Le pape, dès le 1er mai, avait donné indulgence plénière à ceux qui s'armeraient pour égorger les Cévénols. Un ermite entreprit de renouveler la croisade albigeoise. Il ramassa la lie des villes. Nous avons vu, et dans la Ligue, et avant la Révocation, la démocratie ecclésiastique, l'élan belliqueux des bons pauvres qui recevaient la soupe aux portes des couvents. Quand les Assemblées du clergé obstinément venaient frapper le roi de la même demande d'écraser le protestantisme, en cadence, le peuple (ce peuple-là) se signala. On vit l'ouvrier fainéant, on vit le perruquier bavard, qui avec un tréteau, deux planches, se faisaient un métier nouveau. Ils couraient le pays, aboyaient aux huguenots, poussaient à les piller, et le soir, chez les moines, les curés, trouvaient leur salaire, la plus grasse hospitalité. Le métier, sous l'Ermite, était meilleur encore.
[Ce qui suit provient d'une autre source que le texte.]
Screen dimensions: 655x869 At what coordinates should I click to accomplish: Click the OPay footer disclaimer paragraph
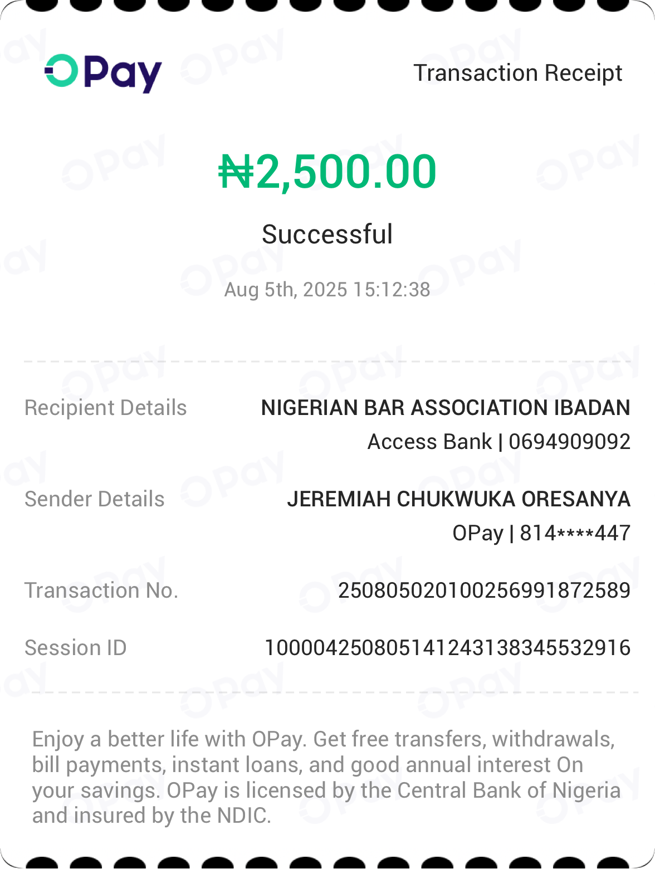point(326,777)
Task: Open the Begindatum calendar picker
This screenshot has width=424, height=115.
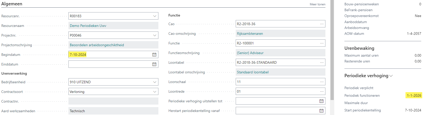Action: click(154, 55)
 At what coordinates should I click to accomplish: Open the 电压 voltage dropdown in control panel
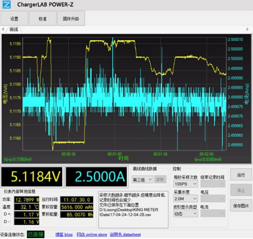tap(213, 199)
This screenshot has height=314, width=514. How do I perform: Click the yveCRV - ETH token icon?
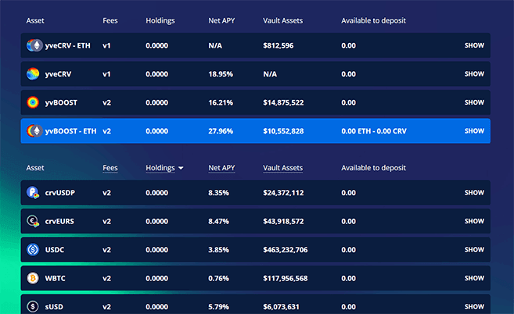[x=33, y=45]
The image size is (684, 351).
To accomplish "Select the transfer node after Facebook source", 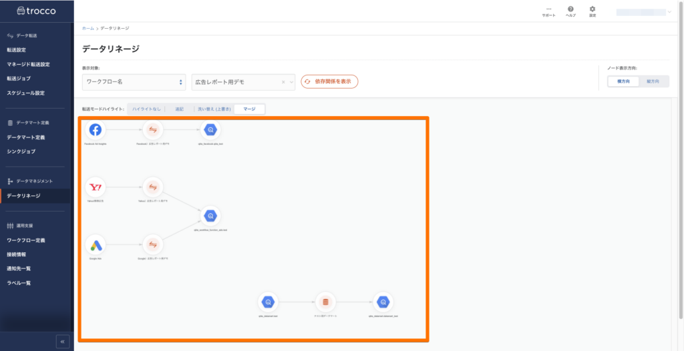I will tap(153, 129).
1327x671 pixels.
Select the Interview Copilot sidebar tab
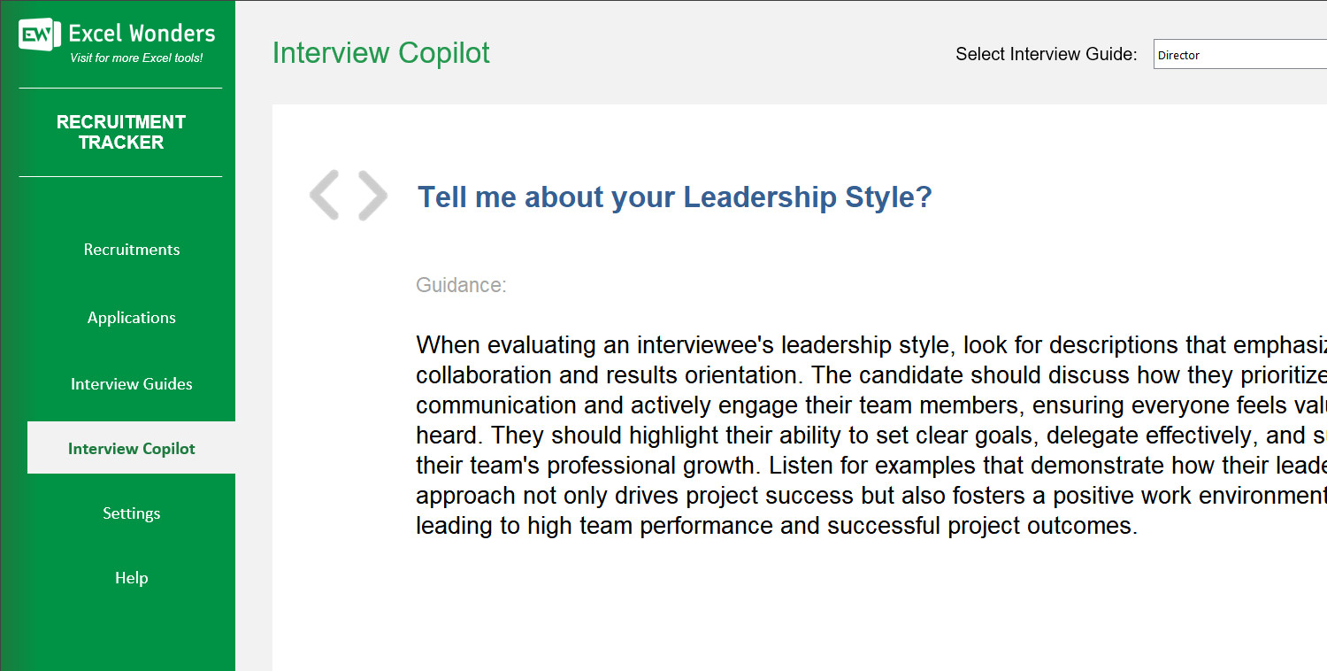point(132,449)
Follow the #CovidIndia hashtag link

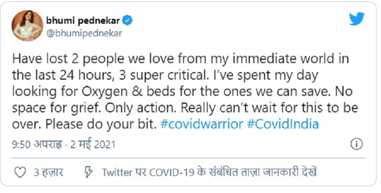click(x=283, y=124)
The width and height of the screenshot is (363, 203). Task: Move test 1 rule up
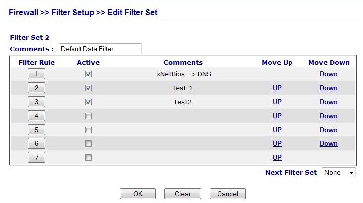coord(277,88)
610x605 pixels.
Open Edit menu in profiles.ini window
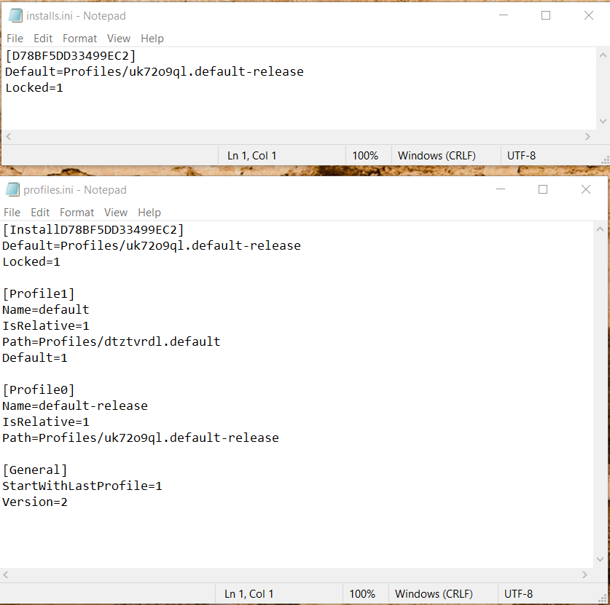[40, 213]
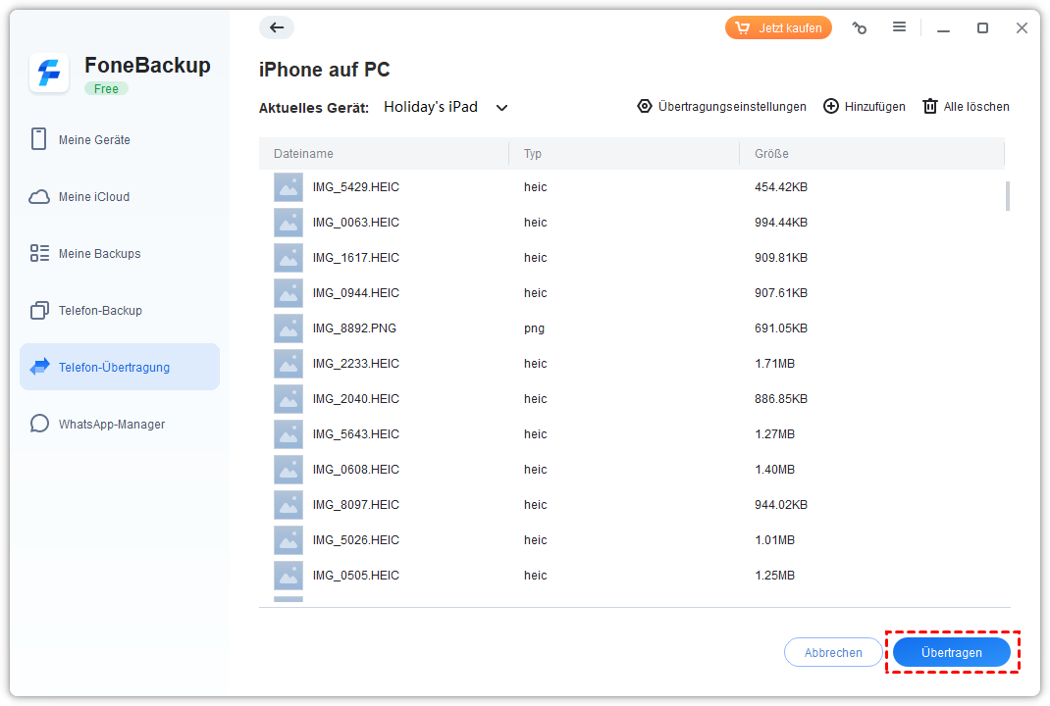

Derrière l'armée de Montrevel, derrière les cinquante-deux régiments de milice catholique, il ne semblait pas difficile de piller les protestants riches dans les cantons non insurgés. Ces vaillants commencèrent la guerre contre ceux qui ne bougeaient pas et que l'on avait désarmés. Mais la chose leur parut si douce qu'ils négligèrent de s'informer si les gens pillés étaient protestants. Quiconque connaît les mœurs de la canaille du Midi, son fol emportement, ses furies libertines, devine bien ce qu'elle fit. Montrevel lui-même en eut la nausée. Il fut au moment de tomber sur ces camisards blancs, aussi cruels que les camisards noirs, mais infâmes et immondes, autant que les noirs furent austères.

Il s'agissait dès lors bien moins de religion que de propriété. La noblesse protestante, qui jusque-là était étrangère à l'insurrection, devait prendre parti. Or on pouvait prévoir qu'elle n'irait pas quitter ses terres pour se jeter dans les montagnes, se joindre aux paysans armés, qu'elle suivrait bien plutôt la doctrine commode des pasteurs (obéir aux puissances), qu'elle resterait fidèle au roi, qu'enfin, si elle négociait avec les insurgés, ce serait pour les lui ramener, et qu'elle deviendrait le vrai dissolvant du parti.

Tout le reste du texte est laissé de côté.